11.7 — std::string_view (part 2)

Author’s note

Some of the content of this lesson was moved into the introduction to std::string_view lesson (4.18 -- Introduction to std::string_view). As a result, this lesson contains some duplicative content that has not been cleaned up yet. This will be addressed when this chapter is rewritten (soon).

In the previous lesson, we talked about C-style strings, and the dangers of using them. C-style strings are fast, but they’re not as easy to use and as safe as std::string.

But std::string (which we covered in lesson 4.17 -- Introduction to std::string), has some of its own downsides, particularly when it comes to const strings.

Consider the following example:

#include <iostream>
#include <string>

int main()
{
  char text[]{ "hello" };
  std::string str{ text };
  std::string more{ str };

  std::cout << text << ' ' << str << ' ' << more << '\n';

  return 0;
}

As expected, this prints

hello hello hello

Internally, main copies the string “hello” 3 times, resulting in 4 copies. First, there is the string literal “hello”, which is known at compile-time and stored in the binary. One copy is created when we create the char[]. The following two std::string objects create one copy of the string each.

So why does std::string make a copy of the string used to initialize it? A std::string provides some useful guarantees about the string data it manages:

  • The string data will be valid for as long as the string object is alive, and cleaned up when the string object dies.
  • The string’s value can only be modified by the string object.
  • The string’s value can be modified without affecting other objects (for non-const strings).

A std::string object has no control over what kind of string is used to initialize it (that is the caller’s responsibility) -- the caller could destroy or modify the initialization string immediately after the std::string object is initialized. Post-initialization, the string object can not rely on the initializer in any way, otherwise the above guarantees could be violated.

By making a copy of the initialization string (that only it has access to), the string object can ensure that the value and lifetime of the string data is independent from other objects (including the initialization string).
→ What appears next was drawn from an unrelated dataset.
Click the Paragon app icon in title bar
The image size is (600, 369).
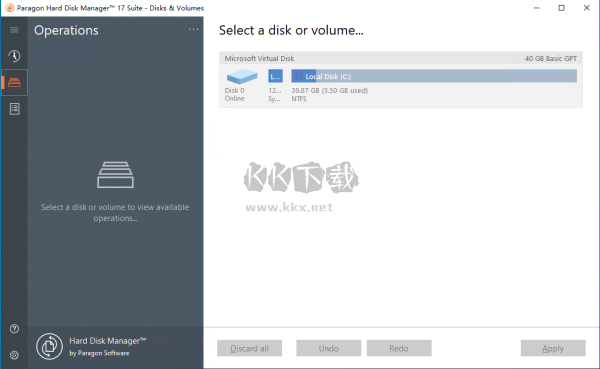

However, in some cases, we don’t need these benefits (particularly for const std::string objects, which can’t modify their value). Consider the case where we know a std::string won’t outlive it’s initialization string, and that the initialization string won’t be modified. In such cases, we’re paying a high cost (making a copy of the initialization string) for benefits we don’t need (independence from the initialization string).

Introducing std::string_view

Consider a window in your house, looking at a car sitting on the street. You can look through the window and see the car, but you can’t touch or move the car. Your window just provides a view to the car, which is a completely separate object.
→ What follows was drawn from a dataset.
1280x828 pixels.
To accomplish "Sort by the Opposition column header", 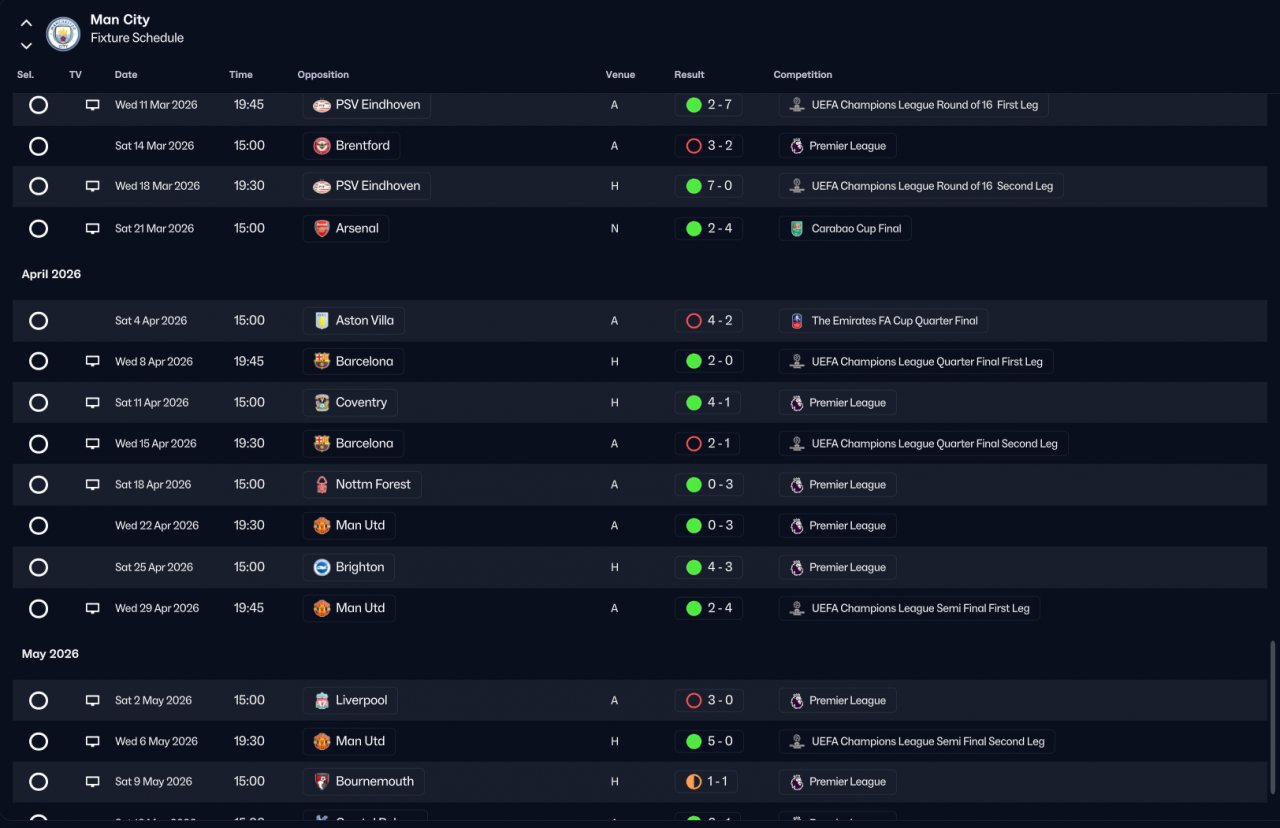I will 323,75.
C++17 introduces another way of using strings, std::string_view, which lives in the <string_view> header.

Unlike std::string, which keeps its own copy of the string, std::string_view provides a view of a string that is defined elsewhere.
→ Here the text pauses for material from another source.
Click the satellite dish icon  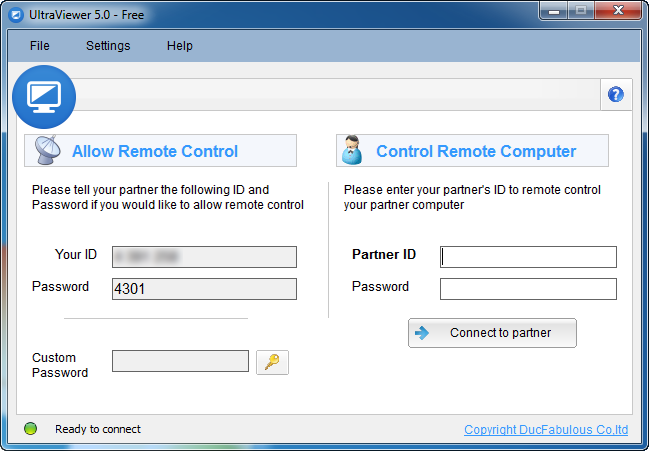pos(48,151)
We can re-write the above code to use std::string_view by replacing every std::string and C-style string with std::string_view.

#include <iostream>
#include <string_view>

int main()
{
  std::string_view text{ "hello" }; // view the text "hello", which is stored in the binary
  std::string_view str{ text }; // view of the same "hello"
  std::string_view more{ str }; // view of the same "hello"

  std::cout << text << ' ' << str << ' ' << more << '\n';

  return 0;
}

The output is the same, but no more copies of the string “hello” are created. text is only a view onto the string “hello”, so no copy has to be created. When we copy a std::string_view, the new std::string_view observes the same string as the copied-from std::string_view is observing. This means that neither str nor more create any copies of the string. They are views onto the existing string “hello”.

std::string_view is not only fast, but has many of the functions that we know from std::string.

#include <iostream>
#include <string_view>
 
int main()
{
  std::string_view str{ "Trains are fast!" };
 
  std::cout << str.length() << '\n'; // 16
  std::cout << str.substr(0, str.find(' ')) << '\n'; // Trains
  std::cout << (str == "Trains are fast!") << '\n'; // 1
 
  // Since C++20
  std::cout << str.starts_with("Boats") << '\n'; // 0
  std::cout << str.ends_with("fast!") << '\n'; // 1
 
  std::cout << str << '\n'; // Trains are fast!
 
  return 0;
}

Because std::string_view doesn’t create a copy of the string, if we change the viewed string, the changes are reflected in the std::string_view.

#include <iostream>
#include <string_view>

int main()
{
  char arr[]{ "Gold" };
  std::string_view str{ arr };

  std::cout << str << '\n'; // Gold

  // Change 'd' to 'f' in arr
  arr[3] = 'f';

  std::cout << str << '\n'; // Golf

  return 0;
}

We modified arr, but str appears to be changing as well. That’s because arr and str share their string. When you use a std::string_view, it’s best to avoid modifications to the underlying string for the remainder of the std::string_view‘s life to prevent confusion and errors.

Best practice

Prefer std::string_view over std::string and C-style strings when you only need read-only access to a string (unless you can’t guarantee the string being viewed will stay alive for the lifetime of the std::string_view, in which case you should prefer std::string).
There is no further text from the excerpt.